# Start of Text provided

# Initial-value problems for ODEs¶

Without precise calculations we could fly right through a star or bounce too close to a supernova and that’d end your trip real quick, wouldn’t it?

—Han Solo,

Star Wars: A New Hope

Quantities that change continuously in time or space are often modeled by differential equations. When everything depends on just one independent variable, we call the model an **ordinary differential equation** (ODE). Differential equations need supplemental conditions to define both the modeling situation and the theoretical solutions uniquely. The **initial-value problem** (IVP), in which all of the conditions are given at a single value of the independent variable, is the simplest situation. Often the independent variable in this case represents time.

Methods for IVPs usually start from the known initial value and iterate or “march” forward from there. There is a large number of them, owing in part to differences in accuracy, stability, and convenience. The most broadly important methods fall into one of two camps: **Runge–Kutta** and **linear multistep** formulas. Each type introduces its own complications, and we will consider them separately.

## Important terms¶

- Euler’s method
Prototype of all IVP solution methods, obtained by assuming constant derivatives for the solution over short time intervals.

- initial-value problem
An ordinary differential equation (possibly vector-valued) together with an initial condition.

- implicit
Describes a formula that defines a new solution value as the solution of an implicit equation.

- local truncation error
Discretization error made in one time step of a solution method.

- generating polynomials
A pair of polynomials whose coefficients match those of a multistep method for IVPs.

- global error
Error made by a method over the entire time interval of the solution.

- multistep
Formula using information over more than a single time step to advance the solution.

- order of accuracy
Leading exponent of discretization size in the local truncation error, also equal to the leading exponent in the global truncation error.

- Runge–Kutta
Describing a multistage method that evaluates the derivative of the solution more than once to advance a single step.

- step size
Increment in time between successive solution values in a numerical IVP solver.

- stiff
Describes an IVP in which stability is a greater restriction than accuracy for many solution methods.

## Important Julia commands and keywords¶

`DifferentialEquations`

Package for solving ordinary differential equations in Julia.

`ODEProblem`

Defines an initial-value problem from the time derivative function, initial value, and time domain.

`solve`

Solves an initial-value problem (in

`DifferentialEquations`

package)

# End of Text provided
# Start of Source excerpt

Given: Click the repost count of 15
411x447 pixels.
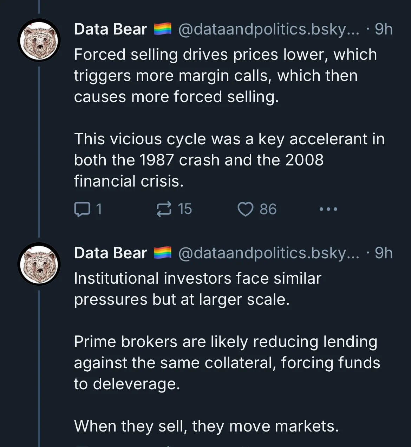Looking at the screenshot, I should coord(185,209).
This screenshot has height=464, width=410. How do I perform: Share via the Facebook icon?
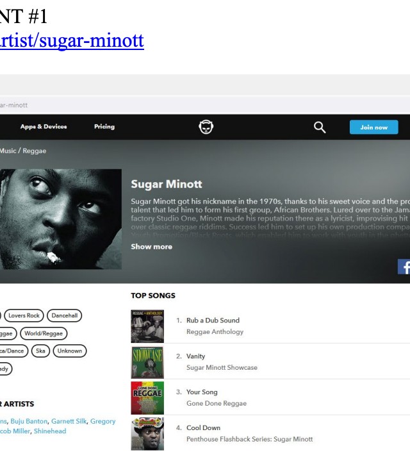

# End of Source excerpt

■ **Written problem A**: In the text on initial-value problems, what is the definition given for "step size"?
■ **Written problem B**: Translate this sentence from the initial-value problems text into Spanish: "Often the independent variable in this case represents time."

■ **Exercise answer A**: Increment in time between successive solution values in a numerical IVP solver.

■ **Exercise answer B**: A menudo, en este caso, la variable independiente representa el tiempo.